The members of the European Council will try to balance the need for credible changes to the governance of the eurozone against their fear that extensive treaty change would take a long time and might fall foul of a ‘No’ vote in a referendum or a national parliament.
In the run-up to the summit, Herman Van Rompuy, the president of the European Council, this week set out possible amendments that could boost economic discipline without requiring – in his judgement – ratification by national parliaments.
Van Rompuy says that a requirement for eurozone countries to balance their budgets could be written into EU law by a lightweight procedure that needs only a unanimous decision of national leaders.
But he warns that giving the European Commission the power to order governments to revise their national budgets would have to be ratified by national parliaments. Others suggest that it might require a referendum in such countries as Ireland, the Netherlands and Austria.
Merkel has been arguing that the Commission should have more power to impose sanctions on countries that breach deficit rules.
Nicolas Sarkozy, France’s president, has reluctantly sided with Merkel on this point. The pair want treaty changes agreed by next March so that ratification can begin before June.
What is still in doubt ahead of the European Council is whether it will be possible to agree treaty changes among all 27 member states. Merkel and Sarkozy have said that that is their preference, but they warned in a letter to Van Rompuy sent yesterday (7 December) that if agreement among 27 was not possible, then the 17 countries of the eurozone should go ahead on their own with a separate treaty. In the letter, they also called for “a new legal framework, fully compatible with the internal market, to make faster progress in areas such as financial regulation, labour markets, convergence and harmonisation of the corporate tax base and the introduction of a tax on financial transactions”.

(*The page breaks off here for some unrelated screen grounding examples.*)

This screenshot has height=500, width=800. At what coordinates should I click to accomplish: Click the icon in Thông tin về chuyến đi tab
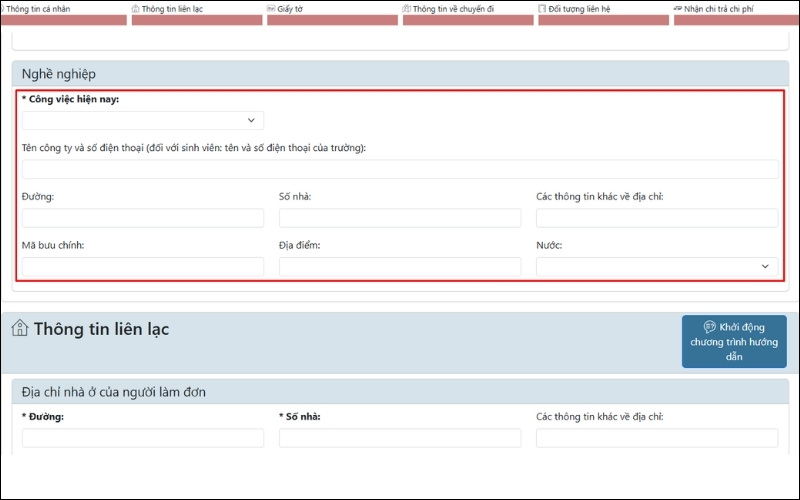tap(407, 9)
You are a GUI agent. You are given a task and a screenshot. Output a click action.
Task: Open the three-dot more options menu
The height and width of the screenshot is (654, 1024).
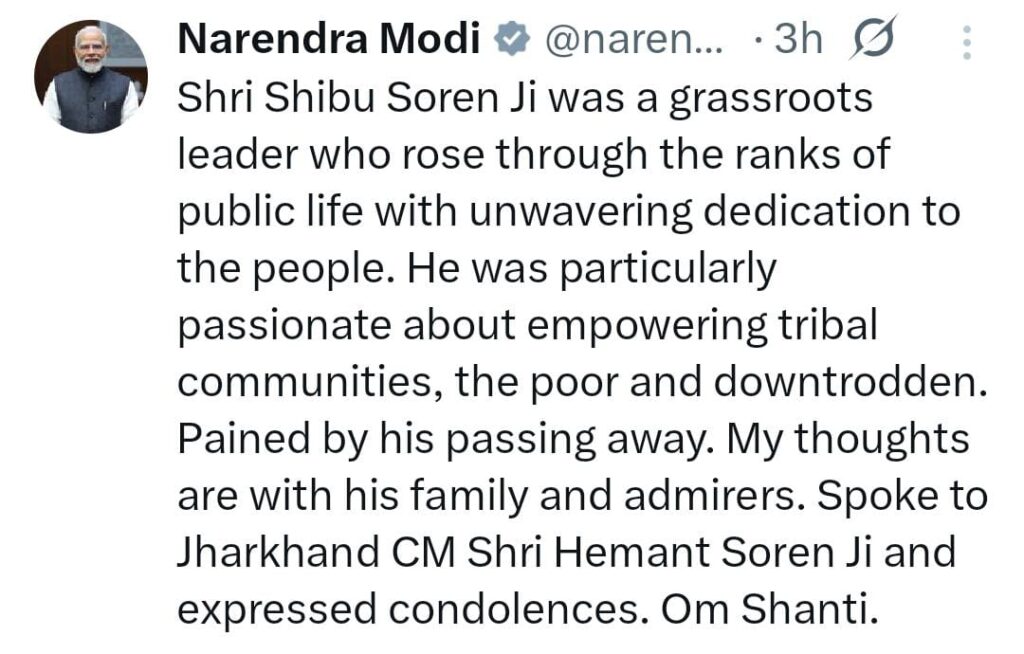click(x=966, y=43)
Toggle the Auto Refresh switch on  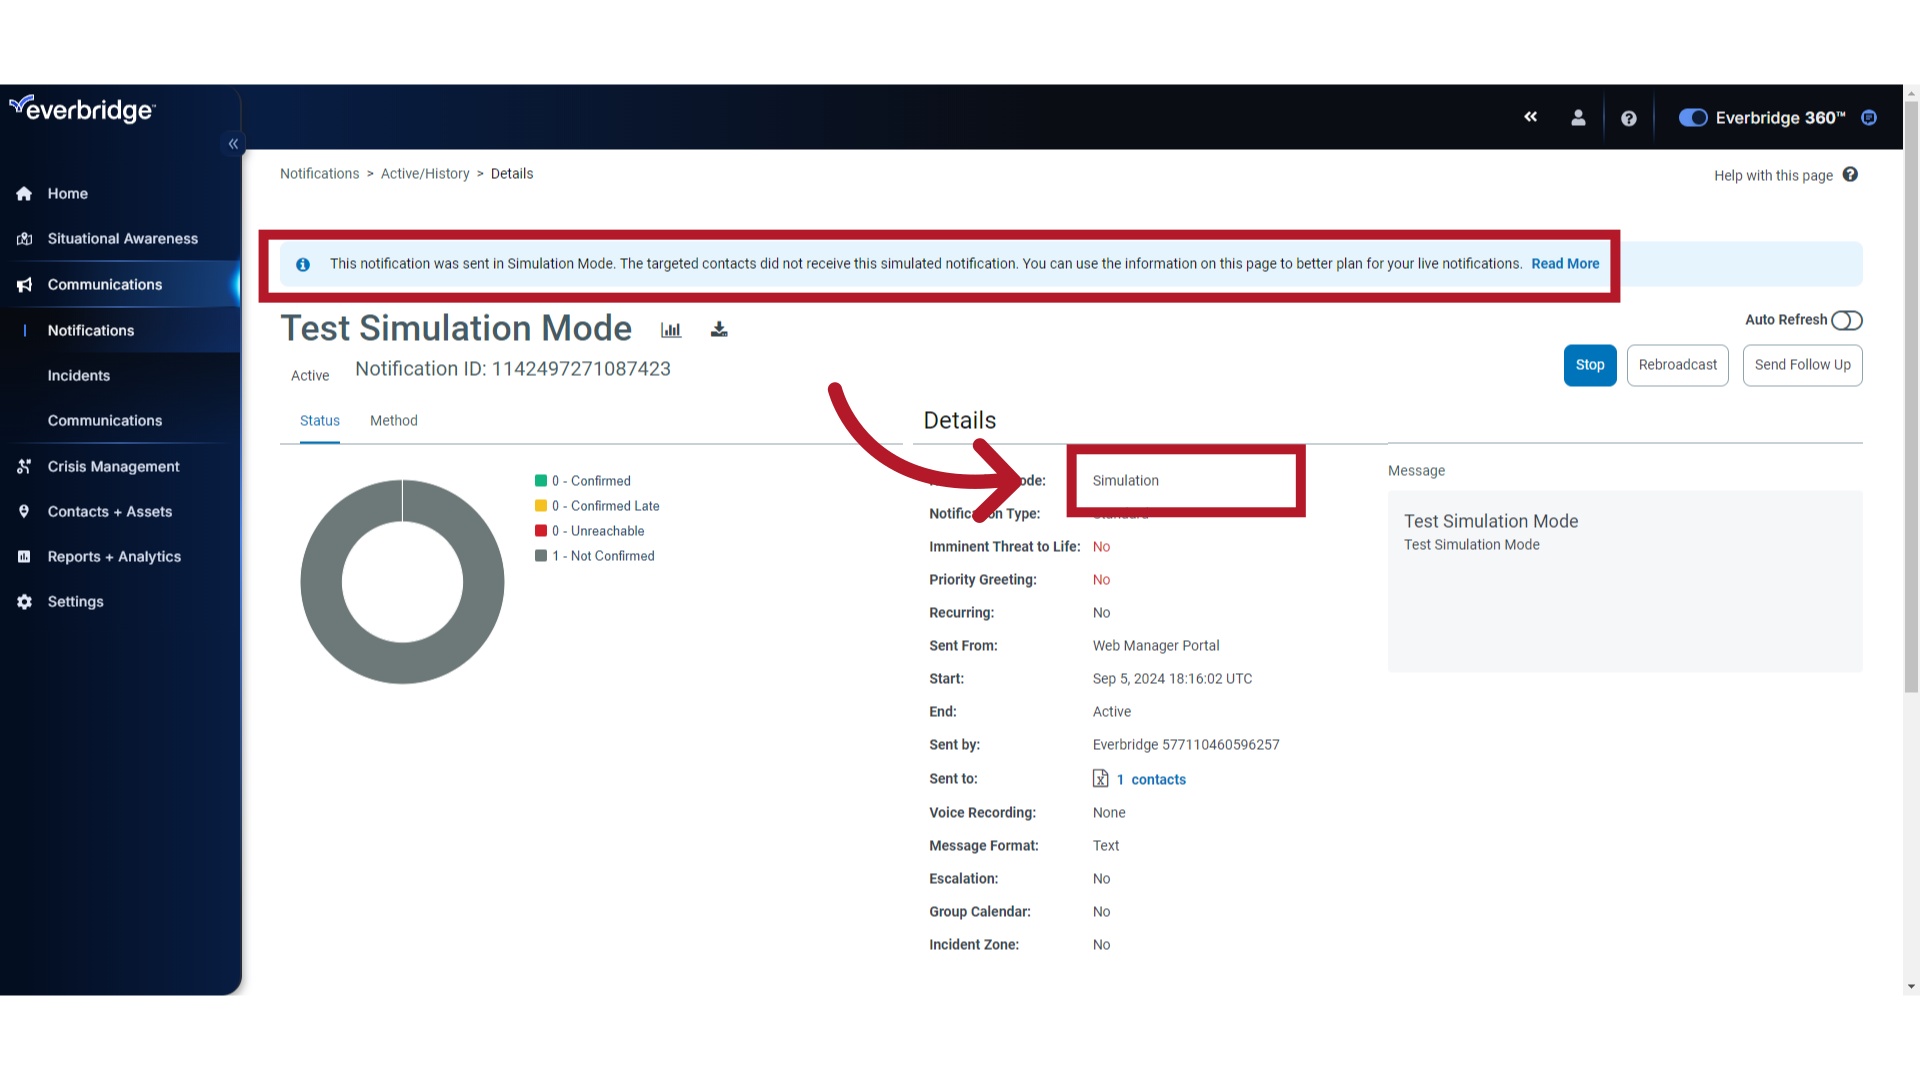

David Cameron, the UK’s prime minister, warned this week that if there were negotiations on extensive treaty change he would demand safeguards for the UK to protect the City of London as the EU’s leading financial centre and to keep the single market open. He said on 6 December: “If there is a proposal for full treaty change, we would have our own requirements for treaty change.”
Some MEPs are pushing for treaty changes to be agreed by a convention made up of representatives of national governments and national parliaments and MEPs.
Andrew Duff, a UK Liberal MEP who was a member of the 2003 convention that drafted the failed EU constitution, said that Van Rompuy’s ideas for limited treaty change were “fraught with difficulty”.
They were, he said, “a radical intervention by the EU into the constitutional order of member states”, and as such would require a “full-scale treaty change”. “We have to restore market confidence, but also restore the democratic confidence in the EU,” Duff said.
Dany Cohn-Bendit and Rebecca Harms, the leaders of the Greens in the Parliament, said that a change to the treaties that enshrined rules on fiscal discipline, if it were to have democratic legitimacy, would have to involve “the directly elected European Parliament and this implies following the convention method”.